◆ **Data on locating visible targets**:
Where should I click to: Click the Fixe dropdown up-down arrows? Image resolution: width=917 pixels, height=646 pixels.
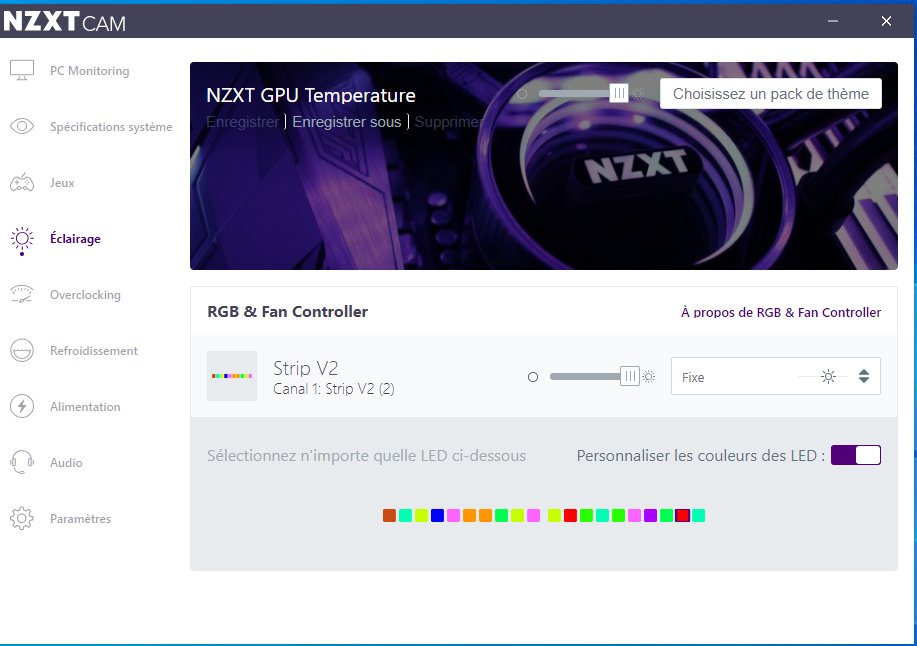pyautogui.click(x=864, y=377)
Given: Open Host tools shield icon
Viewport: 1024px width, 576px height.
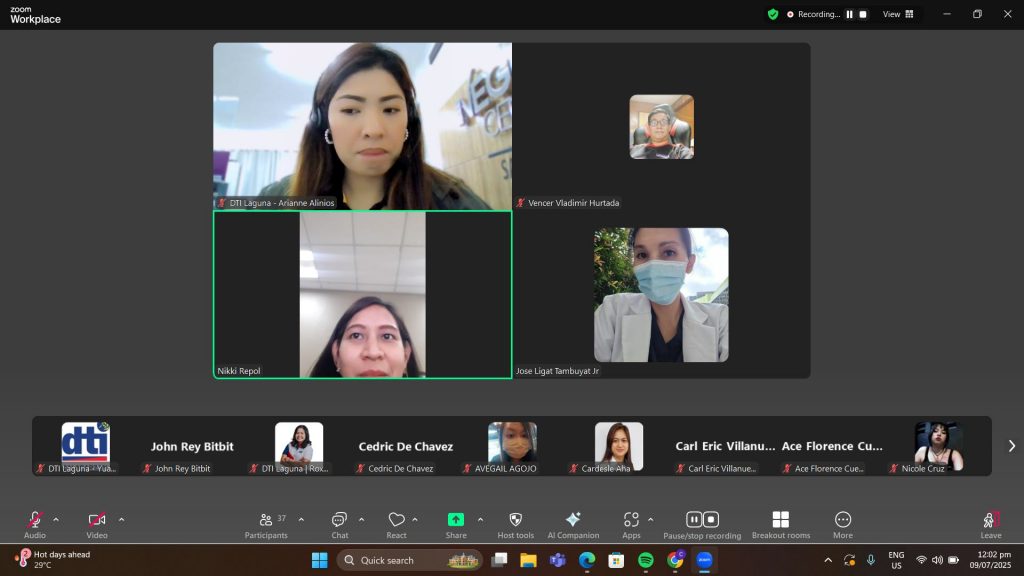Looking at the screenshot, I should tap(515, 524).
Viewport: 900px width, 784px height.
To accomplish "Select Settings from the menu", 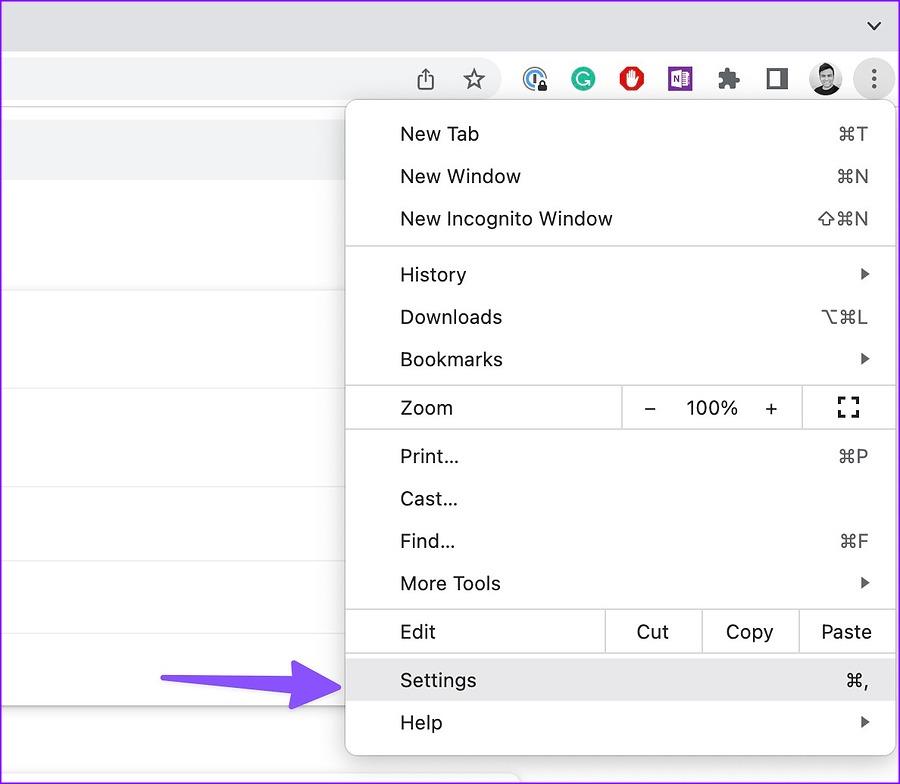I will (x=438, y=680).
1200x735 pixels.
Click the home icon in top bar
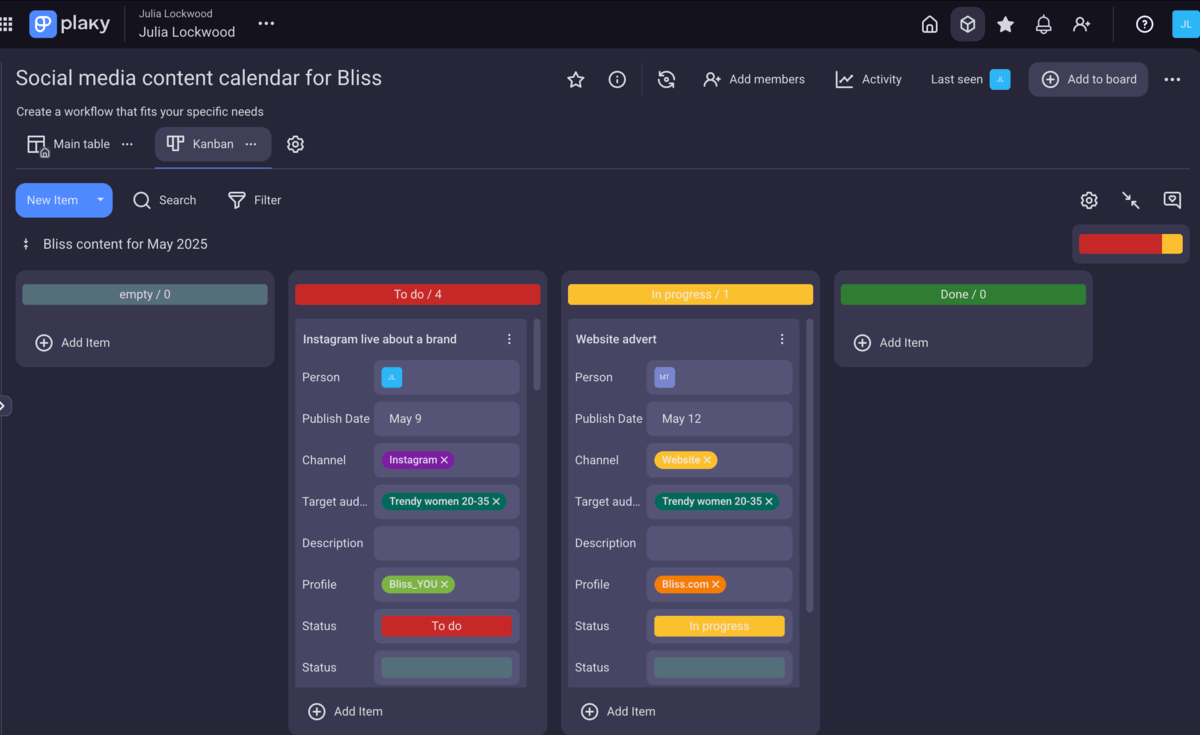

◆ **Task details**: Quote the entries above word for word, from their first line through the line that contains "Looking at the", including both of those lines. Leave the pictures out of your answer.

◆ **Correct result**:
Where should I click to: Click the Fixe dropdown up-down arrows? Image resolution: width=917 pixels, height=646 pixels.
pyautogui.click(x=864, y=377)
Given: Open Host tools shield icon
Viewport: 1024px width, 576px height.
Looking at the screenshot, I should tap(515, 524).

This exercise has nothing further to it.